I really don't get the point the article is making. I think the whole point about curve fitting is really a distraction, they could have simply stated that the FFT has periodic boundary conditions, so if you take the FFT of something that only extends a finite time of your sampling window, you will see your delta functions in the frequency domain spaced by the inverse of the length of your sampling window, i.e. the FFT "sees" your finite window as a pulse train. That's well known and a fundamental aspect of Fourier transforms.

But then the statements about the discontinuous "vibrations". E.g. in the case of the 1 Hz cycle over half the window the author states that:

> Yet the FFT of this data is also very complex. Again, there are many harmonics with energy. They indicate that the signal contains vibrations at 0.5Hz, 1.0Hz, 1.5Hz, etc. But the time signal clearly shows that the 'vibration' was only at 1Hz, and only for the first second.

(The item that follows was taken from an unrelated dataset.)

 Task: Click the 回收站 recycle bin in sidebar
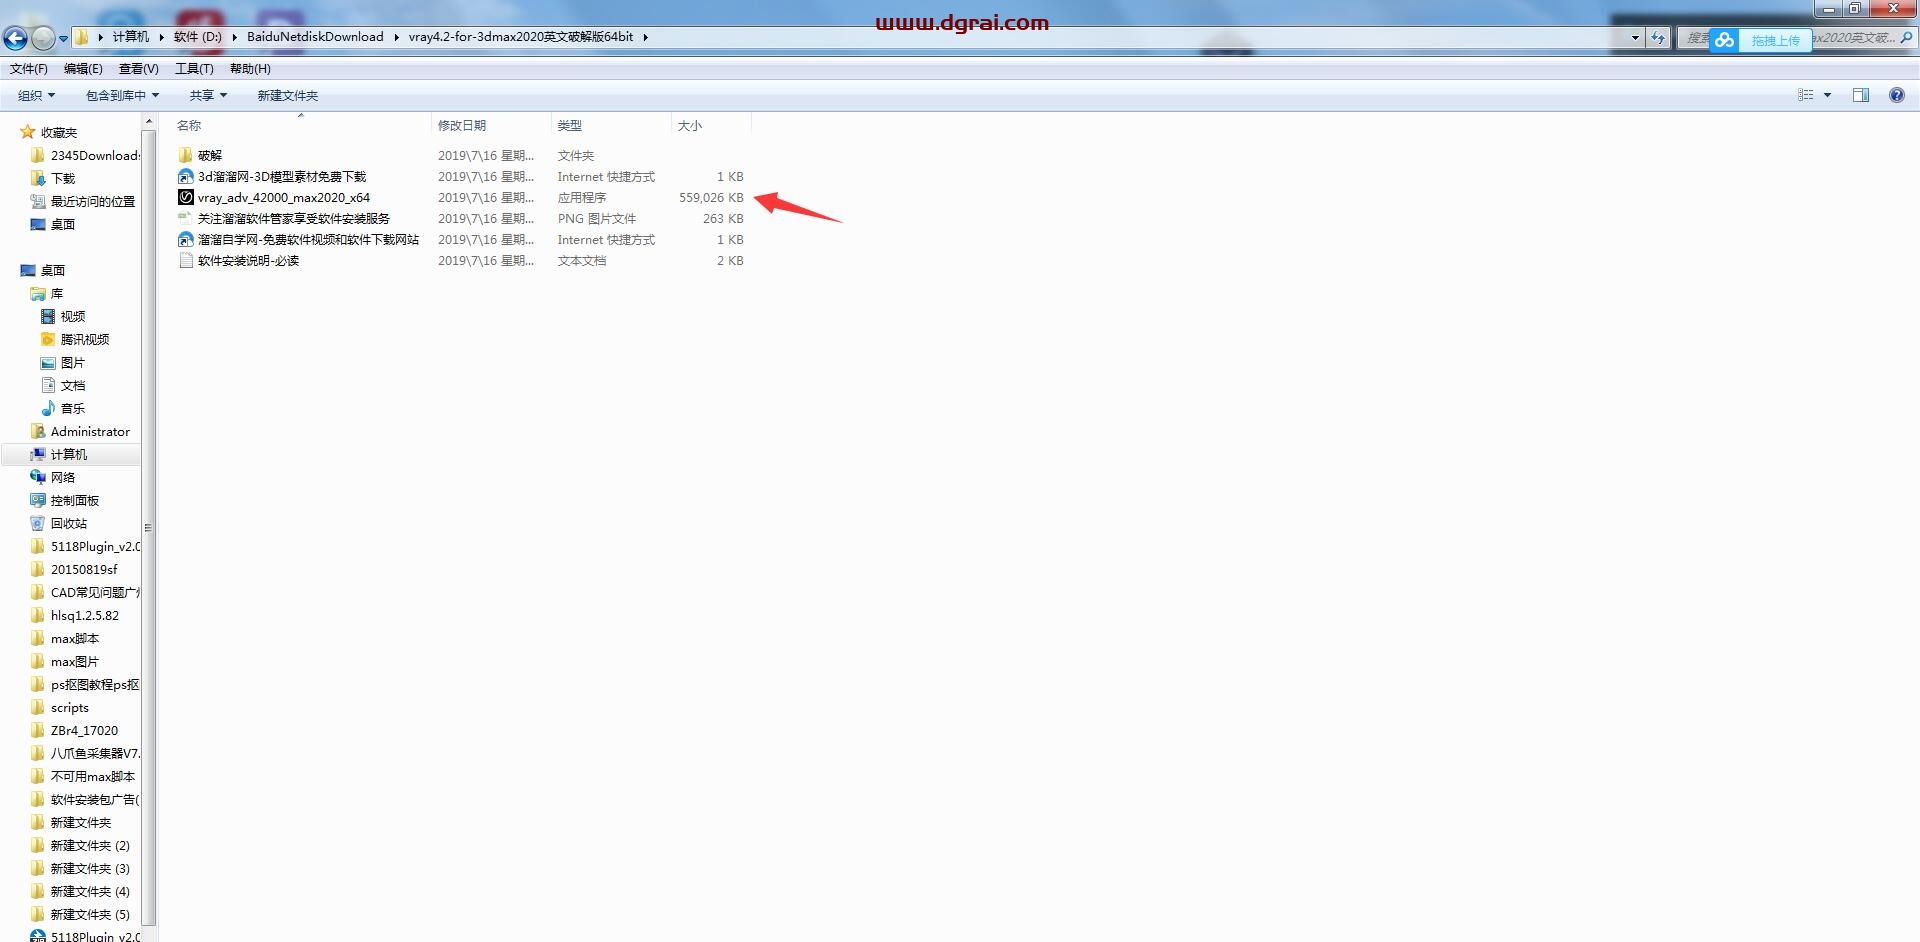68,524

The implication that there is a vibration only at 1Hz is plain wrong. To have a vibration abruptly stop, you need many frequencies (in general the shorter a feature in the time domain the more frequency components you need in the frequency domain). If we compare for example a sine wave with a square wave at the same frequency, the square wave will have many more frequency components in the Fourier domain (it's a sinc envelope of delta functions spaced at the frequency of the wave in fact). That's essentially what is done in the example the sine wave is multiplied by a square wave with half the frequency (similar things apply to the other examples). Saying only the fundamental frequency matters is just wrong.

This is also not just a "feature of the fitting to sines", it's fundamental and has real world implications. The reason why we e.g. see ringing on an oscilloscope trace of a square wave input is because the underlying analog system has a finite bandwidth, so we "cut-off"/attenuate higher frequency components, so the square wave does not have enough of those higher frequencies (which are irrelevant according to the author) to represent the full square wave.

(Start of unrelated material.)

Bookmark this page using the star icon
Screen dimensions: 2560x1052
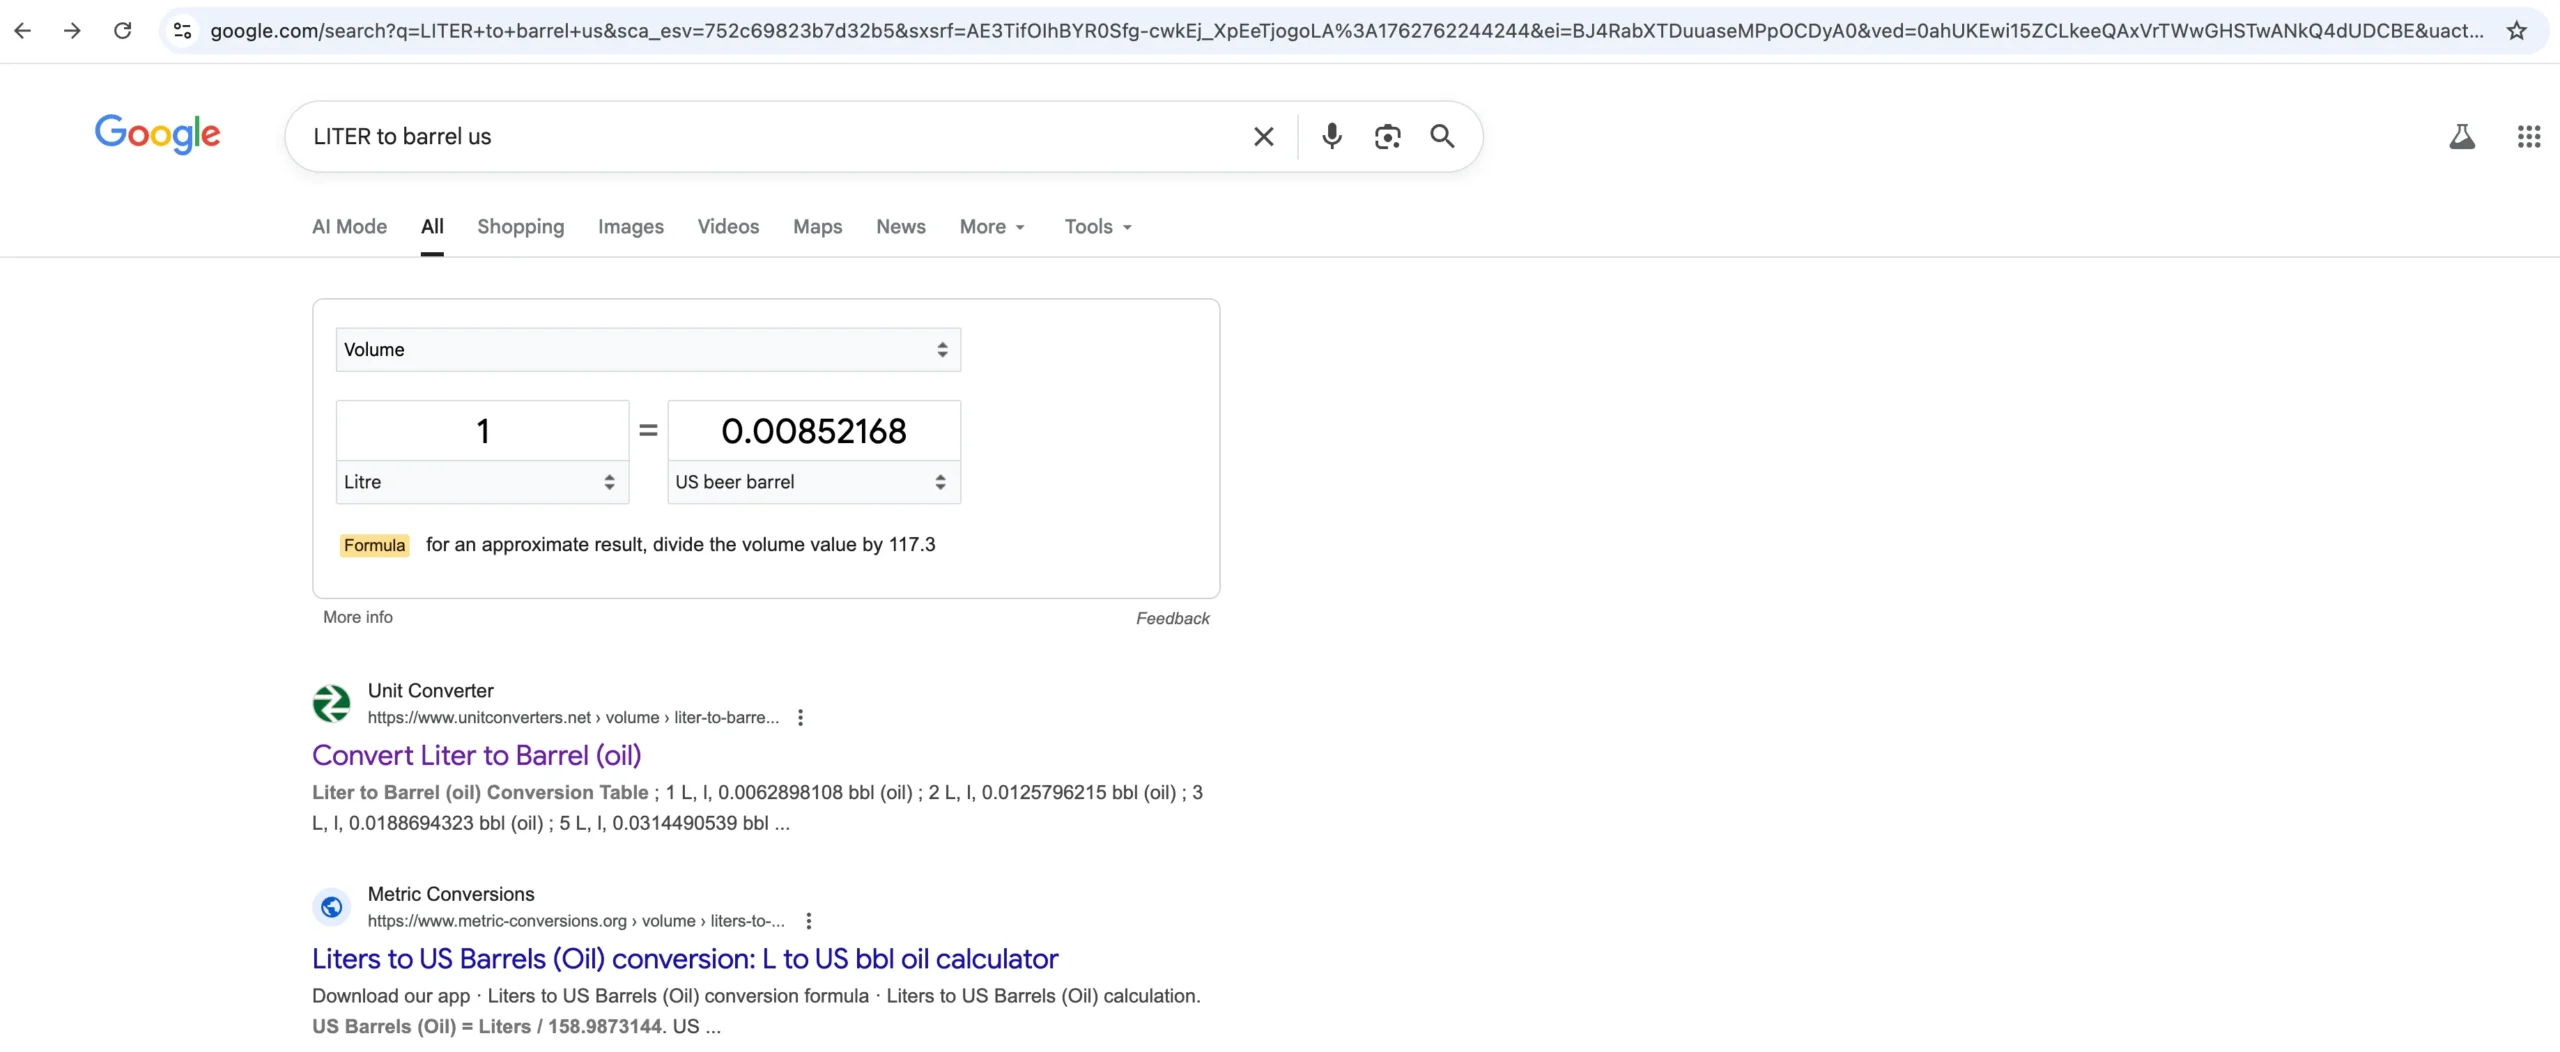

> FFT has periodic boundary conditions

FFT is simply an algorithm to efficiently compute the DFT. The fact that the article makes no mention of DFT vs fourier series vs DTFT is going to end up creating more confusion that it solves. For some reason introductory tutorials always start with the DFT (usually mistakenly using FFT and DFT interchangeably), even though to me the continuous fourier transform is far easier to conceptually understand. Going from continuous fourier transform to the DTFT, is just applying the FT to a dirac-combed (sampled) function. Then from DTFT to DFT you introduce periodic boundary condition. Fourier series is just applying FT to a function that happens to already be periodic, resulting in a finite set of discrete frequencies.

There is a connection between fourier series and DFT in that if the fourier series is computed for the periodic resummation of a signal, and then the DFT is computed for the original signal (which implicitly involves applying a periodic boundary condition), the DFT is just the periodic resummation of the fourier series.

I spent ages meditating on this image https://en.wikipedia.org/wiki/Discrete_Fourier_transform?#/m... before everything finally clicked, it's a shame that introductions never once mention DTFT

  • Had a professor go through this and distinguish DTFT vs DFT, etc.

    Sadly that wasn’t my linear systems class, which omitted this in both the lectures and textbook.

  • Completely agree the transition between continuous and discrete domains is often glossed over and people use DFT, FT, DTFT and FFT almost interchangeably (I certainly have been guilty of that myself, and you are correct the FFT and DFT are equivalent for this discussion).

    An interesting fact (somewhat related to your mentioning of the DTFT) is that one can consider the DFT as a filter with a sinc transfer function. That's essentially how you can understand the spectrum of an OFDM signal. You perform a block based FFT on your input bit/symbol stream, so you have waves at different carriers. However, because the stream is timevarying you essentially get sinc shaped spectra spaced at the symbol rate (excluding cycling prefixes etc.). So your OFDM spectrum is composed of many sincs spaced at fb, which is very squarish which is one of the reasons why OFDM is so advantageous.